>>>

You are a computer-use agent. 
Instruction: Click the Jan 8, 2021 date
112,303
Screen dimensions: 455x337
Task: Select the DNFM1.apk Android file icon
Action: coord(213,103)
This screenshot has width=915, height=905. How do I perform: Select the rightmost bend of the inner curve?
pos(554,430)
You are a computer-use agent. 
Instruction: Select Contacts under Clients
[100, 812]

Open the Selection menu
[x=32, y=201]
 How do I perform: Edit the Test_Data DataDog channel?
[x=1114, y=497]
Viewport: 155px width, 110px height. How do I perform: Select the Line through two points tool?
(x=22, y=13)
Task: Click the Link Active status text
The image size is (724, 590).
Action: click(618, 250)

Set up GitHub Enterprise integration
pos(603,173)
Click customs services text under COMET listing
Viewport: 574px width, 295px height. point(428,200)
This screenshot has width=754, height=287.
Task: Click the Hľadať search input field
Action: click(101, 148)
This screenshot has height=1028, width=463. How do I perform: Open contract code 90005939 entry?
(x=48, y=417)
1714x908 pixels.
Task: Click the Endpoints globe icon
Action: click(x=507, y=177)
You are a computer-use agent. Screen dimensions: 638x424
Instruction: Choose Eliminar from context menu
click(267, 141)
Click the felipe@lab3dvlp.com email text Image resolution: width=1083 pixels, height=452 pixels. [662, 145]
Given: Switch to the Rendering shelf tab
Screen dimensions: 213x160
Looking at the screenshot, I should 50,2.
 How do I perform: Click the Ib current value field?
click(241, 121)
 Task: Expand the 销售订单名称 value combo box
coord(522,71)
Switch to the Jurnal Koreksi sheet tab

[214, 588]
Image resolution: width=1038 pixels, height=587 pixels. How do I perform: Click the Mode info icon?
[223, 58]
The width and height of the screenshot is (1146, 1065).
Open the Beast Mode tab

<<<

- SET TASK
Can you rewrite the data from the line holding "Given: Switch to the Rendering shelf tab" through the end of the data, both ends included, with "How do I perform" updated to "How do I complete" and nothing else changed?

- TASK SOLUTION
Given: Switch to the Rendering shelf tab
Screen dimensions: 213x160
Looking at the screenshot, I should 50,2.
 How do I complete: Click the Ib current value field?
click(241, 121)
 Task: Expand the 销售订单名称 value combo box
coord(522,71)
Switch to the Jurnal Koreksi sheet tab

[214, 588]
Image resolution: width=1038 pixels, height=587 pixels. How do I complete: Click the Mode info icon?
[223, 58]
The width and height of the screenshot is (1146, 1065).
Open the Beast Mode tab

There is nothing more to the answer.